De acordo com o relatório, soldados americanos destacados na região esconderam os casos de maus-tratos, mesmo depois do escândalo na prisão iraquiana de Abu Ghraib, no ano passado. Além disso, a investigação de cerca de mil páginas a que a Aclu teve acesso depois de uma longa batalha judicial, indica que várias fotografias tiradas por membros do 22º Batalhão de Infantaria, no Afeganistão, foram propositadamente destruídas para justamente evitar outro escândalo.
A investigação teve início a partir da descoberta de um CD com fotos de abusos em um centro de detenção afegão. Nas imagens, são vistos soldados apontando pistolas e rifles M-4 para as cabeças e costas de prisioneiros detidos e amarrados, além de prisioneiros com a cabeça pressionada contra grades das celas.
Os casos foram registrados no principal centro de detenção no Afeganistão, perto de Cabul, e também em outra instalação americana, menor, na cidade de Kandahar (Sul).
No dossiê, o detido, que afirma ter tido que retirar a acusação para ser libertado, conta que três interrogadores americanos trajando roupas civis deslocaram seus braços e colocaram uma arma descarregada em sua boca e apertaram o gatilho. Além disso, o sufocaram com uma corda até perder a consciência e lhe bateram com um taco de beisebol.
''Depois que me amarraram na cadeira é que me deslocaram os dois braços. Ele [o interrogador]pediu que eu falasse antes que me matasse, e então me bateu mais e mais'', disse o prisioneiro na declaração. ''Ele me perguntava: Você vai me acusar? Você não tem provas. Então me bateu muito forte no nariz até quebrá-lo e começar a sangrar''.
O detido retirou as acusações em 23 de novembro de 2003, depois que lhe disseram que não seria libertado se não o fizesse.
''Me falaram: você vai ficar na prisão por muito tempo e não sairá até completar 50 anos'', indica o documento.
Um exame feito por um médico do Exército confirmou os relatos do prisioneiro, mas as investigações foram arquivadas em outubro porque, segundo o texto, ''falharam em provar ou refutar as ofensas''.
- Esta é uma prova ainda maior de que o Exército não está investigando seriamente depoimentos críveis de abuso - disse Jameel Jaffar, advogado da Aclu.

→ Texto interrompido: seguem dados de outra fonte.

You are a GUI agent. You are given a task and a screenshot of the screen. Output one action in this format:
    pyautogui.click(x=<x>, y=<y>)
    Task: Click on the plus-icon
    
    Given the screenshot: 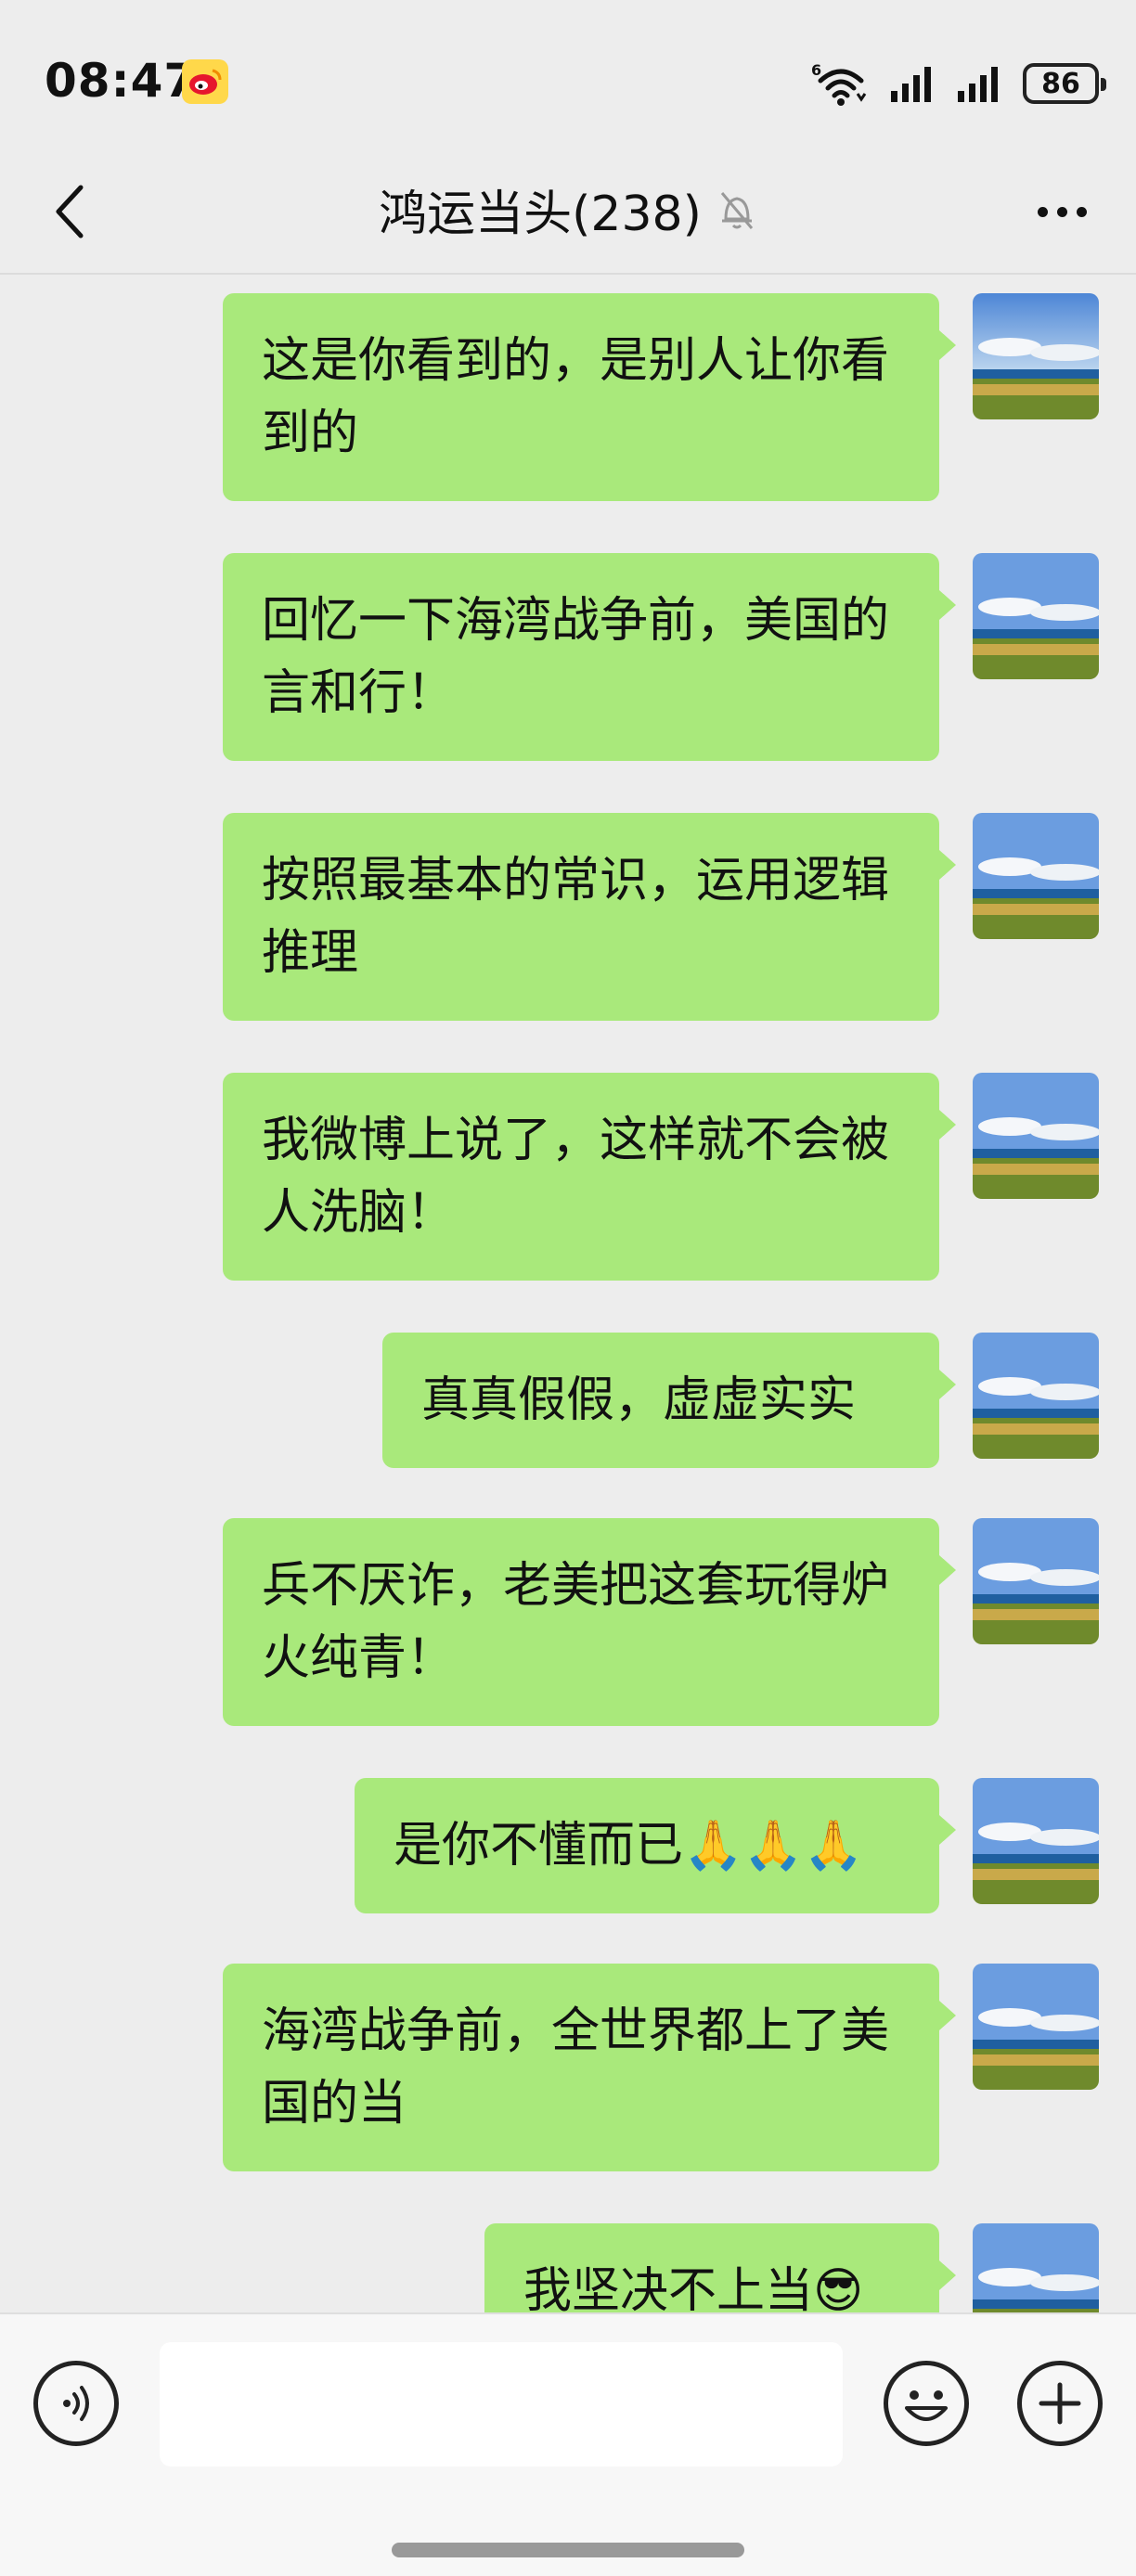 What is the action you would take?
    pyautogui.click(x=1060, y=2404)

Outros casos revelados nos arquivos divulgados ontem dão conta de que autoridades de alto escalão da seção de Operações Psicológicas no Afeganistão testemunharam ataques indiscriminados por parte das Forças Especiais contra civis. O depoimento se referia a operações realizadas em maio de 2004, nos vilarejos de Gurjay e Sukhagen. Os maus-tratos incluiam golpes na cabeça, no pulmão, nas costas e no estômago e ameças de que atirariam. A investigação levada a cabo a partir destas denúncias também foi arquivada, citando a mesma incapacidade de comprová-las ou refutá-las, pela impossibilidade de entrevistar as vítimas.
Advogados da Aclu e de organizações de defesa dos direitos humanos se apresentarão à Justiça no próximo dia 22 de fevereiro para discorrer sobre o papel do Departamento de Defesa na resposta aos casos de maus-tratos. A Aclu também pleiteia a divulgação das cerca de 21 mil páginas de documentos sobre o tema, que atualmente são mantidas confidenciais pelo departamento.
- Eles continuam a montar uma barreira e a reter inapropriadamente milhares de documentos - disse Jaffer. - Surpreendentemente, parece ser a visão do departamento de que o público simplesmente não tem o direito de saber quais são suas políticas ou quem as coloca em prática - acrescentou.